*** Given data Section Begins ***

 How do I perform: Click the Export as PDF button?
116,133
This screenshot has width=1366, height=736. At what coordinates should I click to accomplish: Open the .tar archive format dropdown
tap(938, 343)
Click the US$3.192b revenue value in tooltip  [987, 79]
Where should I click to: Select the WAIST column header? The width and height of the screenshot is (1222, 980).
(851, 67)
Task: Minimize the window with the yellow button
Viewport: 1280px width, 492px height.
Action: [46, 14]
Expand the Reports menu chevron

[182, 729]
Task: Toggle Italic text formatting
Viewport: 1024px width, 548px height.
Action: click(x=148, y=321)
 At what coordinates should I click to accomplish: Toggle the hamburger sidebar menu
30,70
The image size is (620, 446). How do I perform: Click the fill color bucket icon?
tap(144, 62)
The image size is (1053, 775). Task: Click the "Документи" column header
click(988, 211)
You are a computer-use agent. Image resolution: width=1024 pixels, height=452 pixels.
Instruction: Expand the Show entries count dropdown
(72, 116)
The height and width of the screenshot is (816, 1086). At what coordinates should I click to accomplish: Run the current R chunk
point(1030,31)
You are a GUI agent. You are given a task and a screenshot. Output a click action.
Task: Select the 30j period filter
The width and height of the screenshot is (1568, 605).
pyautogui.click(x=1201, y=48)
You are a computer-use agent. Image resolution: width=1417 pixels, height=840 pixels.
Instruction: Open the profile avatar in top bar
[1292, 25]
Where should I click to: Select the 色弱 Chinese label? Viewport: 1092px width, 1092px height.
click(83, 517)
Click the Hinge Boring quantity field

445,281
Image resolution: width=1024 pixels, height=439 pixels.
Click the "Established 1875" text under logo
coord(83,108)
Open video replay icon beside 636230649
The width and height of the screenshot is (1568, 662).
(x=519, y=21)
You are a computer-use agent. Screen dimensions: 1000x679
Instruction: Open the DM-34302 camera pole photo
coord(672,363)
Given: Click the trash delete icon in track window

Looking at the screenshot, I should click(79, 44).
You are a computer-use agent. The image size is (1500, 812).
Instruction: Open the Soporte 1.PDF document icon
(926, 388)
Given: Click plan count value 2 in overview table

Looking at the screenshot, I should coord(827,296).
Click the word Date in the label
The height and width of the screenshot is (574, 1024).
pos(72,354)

*** Given data Section Ends ***

Task:
If a line in the material holds the string "resolution", count it, then state the number of such lines and nothing else.

Response for this exercise:
3